Neue App für DJ-Bewertungen löst Kritik bei Artists und Clubgängern aus

Eine neue App namens „Seen Live” hat in der Clubszene eine Debatte ausgelöst. Die Anwendung wurde als eine Art „Letterboxd für Clubbing“ beschrieben: Nutzer sollten besuchte Events archivieren, Fotos und Videos hochladen und DJ-Sets, Festivals oder Live-Shows bewerten können.

Genau diese Bewertungsfunktion sorgte für massive Kritik. Mehrere Künstler und Clubgänger warnten davor, subjektive Cluberfahrungen weiter in Zahlen, Scores und öffentliche Rankings zu übersetzen. Befürchtet wurden unter anderem Review-Bombing, gefälschte Bewertungen, zusätzlicher Druck auf DJs und neue Angriffsflächen für sexistische oder abwertende Kommentare. Immer wieder wurden auch Parallelen zur britischen Erfolgsserie „Black Mirror”-Folge gezogen. Die TV-Show ist dafür bekannt, dystopische Szenarien im digitalen Zeitalter zu inszenieren.

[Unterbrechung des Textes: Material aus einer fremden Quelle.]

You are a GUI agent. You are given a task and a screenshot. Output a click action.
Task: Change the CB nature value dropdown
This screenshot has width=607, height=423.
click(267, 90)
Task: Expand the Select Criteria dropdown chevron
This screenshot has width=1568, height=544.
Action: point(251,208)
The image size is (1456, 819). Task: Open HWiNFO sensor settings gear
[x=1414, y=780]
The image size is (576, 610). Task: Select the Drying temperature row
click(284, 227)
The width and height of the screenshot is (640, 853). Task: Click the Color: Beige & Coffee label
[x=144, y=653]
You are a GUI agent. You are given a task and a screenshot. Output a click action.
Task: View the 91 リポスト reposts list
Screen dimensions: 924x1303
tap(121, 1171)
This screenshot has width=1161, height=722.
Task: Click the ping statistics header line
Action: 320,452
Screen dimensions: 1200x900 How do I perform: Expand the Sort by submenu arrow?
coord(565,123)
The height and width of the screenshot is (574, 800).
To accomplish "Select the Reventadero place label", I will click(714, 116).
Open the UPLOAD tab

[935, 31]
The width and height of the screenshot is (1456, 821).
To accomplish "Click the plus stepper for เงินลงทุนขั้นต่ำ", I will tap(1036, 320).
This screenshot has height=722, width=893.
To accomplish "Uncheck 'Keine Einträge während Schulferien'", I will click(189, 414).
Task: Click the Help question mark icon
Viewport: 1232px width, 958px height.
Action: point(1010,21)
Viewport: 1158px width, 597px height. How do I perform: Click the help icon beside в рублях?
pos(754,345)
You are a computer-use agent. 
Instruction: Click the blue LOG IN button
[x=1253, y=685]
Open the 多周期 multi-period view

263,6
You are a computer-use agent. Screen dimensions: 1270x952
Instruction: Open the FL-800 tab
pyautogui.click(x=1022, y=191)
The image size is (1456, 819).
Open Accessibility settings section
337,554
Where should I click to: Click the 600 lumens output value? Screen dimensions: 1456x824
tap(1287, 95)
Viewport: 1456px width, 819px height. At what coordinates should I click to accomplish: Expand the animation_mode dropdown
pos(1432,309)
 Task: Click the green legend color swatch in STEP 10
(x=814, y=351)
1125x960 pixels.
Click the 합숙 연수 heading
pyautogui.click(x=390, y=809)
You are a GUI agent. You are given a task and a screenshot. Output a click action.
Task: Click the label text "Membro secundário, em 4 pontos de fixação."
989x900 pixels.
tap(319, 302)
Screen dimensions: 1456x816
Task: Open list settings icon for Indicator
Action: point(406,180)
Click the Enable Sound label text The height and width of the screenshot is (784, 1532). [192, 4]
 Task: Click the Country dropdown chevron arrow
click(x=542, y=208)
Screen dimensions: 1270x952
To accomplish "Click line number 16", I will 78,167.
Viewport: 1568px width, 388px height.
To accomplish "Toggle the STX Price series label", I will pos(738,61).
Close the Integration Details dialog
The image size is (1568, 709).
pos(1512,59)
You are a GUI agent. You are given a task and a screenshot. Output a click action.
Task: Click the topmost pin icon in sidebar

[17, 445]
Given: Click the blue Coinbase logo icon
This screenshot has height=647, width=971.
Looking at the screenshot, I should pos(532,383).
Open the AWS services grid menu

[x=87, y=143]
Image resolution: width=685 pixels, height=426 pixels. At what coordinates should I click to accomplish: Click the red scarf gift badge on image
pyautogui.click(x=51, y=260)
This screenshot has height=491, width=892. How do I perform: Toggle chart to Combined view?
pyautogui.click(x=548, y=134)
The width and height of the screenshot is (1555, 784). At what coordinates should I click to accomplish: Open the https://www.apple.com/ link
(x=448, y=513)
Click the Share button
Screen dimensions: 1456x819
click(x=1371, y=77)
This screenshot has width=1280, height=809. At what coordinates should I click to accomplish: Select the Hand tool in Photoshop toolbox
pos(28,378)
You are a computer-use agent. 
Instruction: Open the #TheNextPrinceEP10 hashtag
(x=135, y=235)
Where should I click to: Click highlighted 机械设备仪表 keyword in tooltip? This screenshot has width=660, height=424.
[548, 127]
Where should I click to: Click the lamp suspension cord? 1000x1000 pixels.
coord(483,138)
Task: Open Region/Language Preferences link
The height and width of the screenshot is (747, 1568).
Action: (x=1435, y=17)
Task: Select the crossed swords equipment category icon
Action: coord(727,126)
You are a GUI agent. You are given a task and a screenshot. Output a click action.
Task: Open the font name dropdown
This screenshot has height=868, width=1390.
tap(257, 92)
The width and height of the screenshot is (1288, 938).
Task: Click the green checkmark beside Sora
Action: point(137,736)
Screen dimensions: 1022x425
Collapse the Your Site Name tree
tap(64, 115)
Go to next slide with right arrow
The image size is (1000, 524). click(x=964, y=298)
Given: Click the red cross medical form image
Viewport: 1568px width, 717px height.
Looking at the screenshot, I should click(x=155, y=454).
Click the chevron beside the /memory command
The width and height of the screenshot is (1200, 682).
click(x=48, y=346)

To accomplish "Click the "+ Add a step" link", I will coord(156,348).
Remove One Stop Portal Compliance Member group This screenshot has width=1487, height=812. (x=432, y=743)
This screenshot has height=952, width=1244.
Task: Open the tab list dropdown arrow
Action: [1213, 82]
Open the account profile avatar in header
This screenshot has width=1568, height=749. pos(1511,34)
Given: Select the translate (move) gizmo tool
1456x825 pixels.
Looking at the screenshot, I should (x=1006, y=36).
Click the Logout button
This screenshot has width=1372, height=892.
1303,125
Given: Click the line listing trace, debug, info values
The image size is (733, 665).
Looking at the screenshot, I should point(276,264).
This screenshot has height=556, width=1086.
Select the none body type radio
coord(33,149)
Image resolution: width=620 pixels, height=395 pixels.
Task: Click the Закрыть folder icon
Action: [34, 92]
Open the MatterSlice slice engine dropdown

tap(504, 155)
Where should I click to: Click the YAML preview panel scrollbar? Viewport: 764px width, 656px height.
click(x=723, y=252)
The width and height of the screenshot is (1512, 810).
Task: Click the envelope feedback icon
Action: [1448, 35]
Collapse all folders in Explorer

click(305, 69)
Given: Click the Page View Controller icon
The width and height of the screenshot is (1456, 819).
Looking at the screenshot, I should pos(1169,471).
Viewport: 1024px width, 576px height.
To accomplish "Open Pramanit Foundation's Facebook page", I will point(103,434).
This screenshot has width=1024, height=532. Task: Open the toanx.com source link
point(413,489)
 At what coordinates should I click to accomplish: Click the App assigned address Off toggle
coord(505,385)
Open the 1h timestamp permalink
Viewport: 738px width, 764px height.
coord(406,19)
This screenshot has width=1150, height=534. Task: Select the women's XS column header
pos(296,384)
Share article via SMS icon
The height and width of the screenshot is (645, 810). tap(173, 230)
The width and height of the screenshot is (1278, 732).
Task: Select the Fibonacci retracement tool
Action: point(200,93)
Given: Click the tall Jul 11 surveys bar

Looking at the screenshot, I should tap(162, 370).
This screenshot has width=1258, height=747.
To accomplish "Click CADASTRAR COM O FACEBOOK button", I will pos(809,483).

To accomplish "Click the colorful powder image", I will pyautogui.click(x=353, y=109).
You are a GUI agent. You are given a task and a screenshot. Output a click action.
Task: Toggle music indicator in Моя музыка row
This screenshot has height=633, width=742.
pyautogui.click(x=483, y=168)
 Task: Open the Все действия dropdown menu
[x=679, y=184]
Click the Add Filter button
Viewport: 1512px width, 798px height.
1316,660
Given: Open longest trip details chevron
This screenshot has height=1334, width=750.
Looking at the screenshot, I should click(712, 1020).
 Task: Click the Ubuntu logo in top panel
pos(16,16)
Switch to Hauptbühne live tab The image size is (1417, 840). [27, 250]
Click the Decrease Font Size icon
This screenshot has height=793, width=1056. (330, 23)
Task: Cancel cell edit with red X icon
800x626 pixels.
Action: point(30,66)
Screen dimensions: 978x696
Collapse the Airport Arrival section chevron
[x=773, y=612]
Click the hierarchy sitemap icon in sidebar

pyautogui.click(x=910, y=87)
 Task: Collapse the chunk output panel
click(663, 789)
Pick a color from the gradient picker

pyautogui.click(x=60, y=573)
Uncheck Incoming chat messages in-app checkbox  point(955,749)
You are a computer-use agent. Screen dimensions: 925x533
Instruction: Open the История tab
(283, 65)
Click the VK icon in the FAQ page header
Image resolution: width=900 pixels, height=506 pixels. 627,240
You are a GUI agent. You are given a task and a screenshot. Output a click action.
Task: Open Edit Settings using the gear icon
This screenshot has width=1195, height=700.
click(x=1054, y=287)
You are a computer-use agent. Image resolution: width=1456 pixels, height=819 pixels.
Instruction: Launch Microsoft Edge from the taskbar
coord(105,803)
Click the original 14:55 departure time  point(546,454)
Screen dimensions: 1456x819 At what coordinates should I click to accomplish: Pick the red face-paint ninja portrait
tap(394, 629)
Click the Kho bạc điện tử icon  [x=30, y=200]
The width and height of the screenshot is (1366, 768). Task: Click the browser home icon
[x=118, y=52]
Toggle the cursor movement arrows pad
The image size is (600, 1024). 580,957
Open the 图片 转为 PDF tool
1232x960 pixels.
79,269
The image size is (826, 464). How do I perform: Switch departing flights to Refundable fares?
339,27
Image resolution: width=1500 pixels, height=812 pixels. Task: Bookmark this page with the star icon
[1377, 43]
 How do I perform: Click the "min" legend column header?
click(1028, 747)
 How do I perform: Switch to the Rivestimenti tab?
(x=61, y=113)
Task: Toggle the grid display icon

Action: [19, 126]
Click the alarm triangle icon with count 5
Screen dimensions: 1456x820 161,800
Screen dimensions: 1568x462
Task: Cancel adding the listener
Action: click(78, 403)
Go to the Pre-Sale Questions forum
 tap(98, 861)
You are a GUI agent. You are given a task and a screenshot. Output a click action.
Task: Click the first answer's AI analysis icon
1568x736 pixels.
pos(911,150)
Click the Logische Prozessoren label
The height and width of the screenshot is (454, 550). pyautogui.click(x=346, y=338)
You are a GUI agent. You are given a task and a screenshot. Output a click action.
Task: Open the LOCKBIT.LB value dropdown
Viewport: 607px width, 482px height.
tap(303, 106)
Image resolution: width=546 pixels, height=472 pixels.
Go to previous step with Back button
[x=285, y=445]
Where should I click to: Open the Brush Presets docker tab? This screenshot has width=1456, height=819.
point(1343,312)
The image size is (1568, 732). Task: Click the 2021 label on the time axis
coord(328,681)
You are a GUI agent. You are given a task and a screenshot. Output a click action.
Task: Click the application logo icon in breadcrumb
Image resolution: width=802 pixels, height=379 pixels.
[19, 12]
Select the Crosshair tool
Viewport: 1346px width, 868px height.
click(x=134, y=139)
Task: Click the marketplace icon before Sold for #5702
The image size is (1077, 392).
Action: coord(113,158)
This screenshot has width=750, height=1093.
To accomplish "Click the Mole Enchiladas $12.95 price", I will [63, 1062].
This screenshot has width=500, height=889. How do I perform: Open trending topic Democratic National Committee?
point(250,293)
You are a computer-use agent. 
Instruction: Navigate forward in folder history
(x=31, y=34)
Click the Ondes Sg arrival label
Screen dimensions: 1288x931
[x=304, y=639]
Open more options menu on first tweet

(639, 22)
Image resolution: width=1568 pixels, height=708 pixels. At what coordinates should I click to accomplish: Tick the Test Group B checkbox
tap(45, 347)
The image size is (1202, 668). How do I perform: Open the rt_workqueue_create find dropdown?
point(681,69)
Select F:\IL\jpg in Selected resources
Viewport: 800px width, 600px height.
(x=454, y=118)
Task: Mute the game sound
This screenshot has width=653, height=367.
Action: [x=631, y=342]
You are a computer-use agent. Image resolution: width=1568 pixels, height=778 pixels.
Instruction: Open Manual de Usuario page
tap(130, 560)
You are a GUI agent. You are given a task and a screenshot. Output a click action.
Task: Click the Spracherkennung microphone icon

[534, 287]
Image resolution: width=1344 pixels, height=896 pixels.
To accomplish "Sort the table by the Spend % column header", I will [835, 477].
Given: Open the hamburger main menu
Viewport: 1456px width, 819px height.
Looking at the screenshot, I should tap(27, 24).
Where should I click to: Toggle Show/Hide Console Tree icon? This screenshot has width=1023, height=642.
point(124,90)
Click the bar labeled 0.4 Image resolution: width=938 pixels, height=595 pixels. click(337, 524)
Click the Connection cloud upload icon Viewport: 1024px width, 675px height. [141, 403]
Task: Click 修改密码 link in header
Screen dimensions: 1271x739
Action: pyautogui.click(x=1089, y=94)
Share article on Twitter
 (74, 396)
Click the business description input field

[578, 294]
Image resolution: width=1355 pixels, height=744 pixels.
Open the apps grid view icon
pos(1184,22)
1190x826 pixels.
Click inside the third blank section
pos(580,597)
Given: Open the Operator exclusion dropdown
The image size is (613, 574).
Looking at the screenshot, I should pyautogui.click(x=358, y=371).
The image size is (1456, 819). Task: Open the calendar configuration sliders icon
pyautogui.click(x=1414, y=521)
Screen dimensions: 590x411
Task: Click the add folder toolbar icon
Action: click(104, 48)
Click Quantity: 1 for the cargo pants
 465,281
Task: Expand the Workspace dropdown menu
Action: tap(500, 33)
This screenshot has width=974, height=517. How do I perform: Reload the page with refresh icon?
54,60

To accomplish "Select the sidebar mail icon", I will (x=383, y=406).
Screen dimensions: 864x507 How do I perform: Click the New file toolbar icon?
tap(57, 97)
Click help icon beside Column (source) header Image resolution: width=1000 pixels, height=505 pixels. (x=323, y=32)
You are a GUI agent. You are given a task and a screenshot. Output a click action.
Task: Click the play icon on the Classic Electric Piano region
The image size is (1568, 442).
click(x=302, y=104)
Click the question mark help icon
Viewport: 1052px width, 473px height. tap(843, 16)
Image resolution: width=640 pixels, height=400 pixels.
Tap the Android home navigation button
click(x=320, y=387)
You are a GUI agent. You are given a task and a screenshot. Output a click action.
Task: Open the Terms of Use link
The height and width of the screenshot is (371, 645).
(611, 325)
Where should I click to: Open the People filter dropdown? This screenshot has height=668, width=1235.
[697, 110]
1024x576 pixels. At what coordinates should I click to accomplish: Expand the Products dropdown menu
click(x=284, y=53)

Die italienische DJ Elisa Bee kritisierte gegenüber Resident Advisor, künstlerische Erfahrungen müssten nicht zwangsläufig gemessen oder bewertet werden. Sunil Sharpe verglich die Idee, DJs wie Lieferdienste zu bewerten, mit einer Abwertung des Handwerks. DJ Marcelle zeigte sich dagegen eher gleichgültig und verwies darauf, dass künstlerische Arbeit nicht von Publikumsbewertungen abhängig sein sollte.

Nach der Kritik teilten die Entwickler mit, dass die Bewertungsfunktion entfernt werden soll. Die App solle künftig stärker als persönliches Archiv für besuchte Veranstaltungen dienen.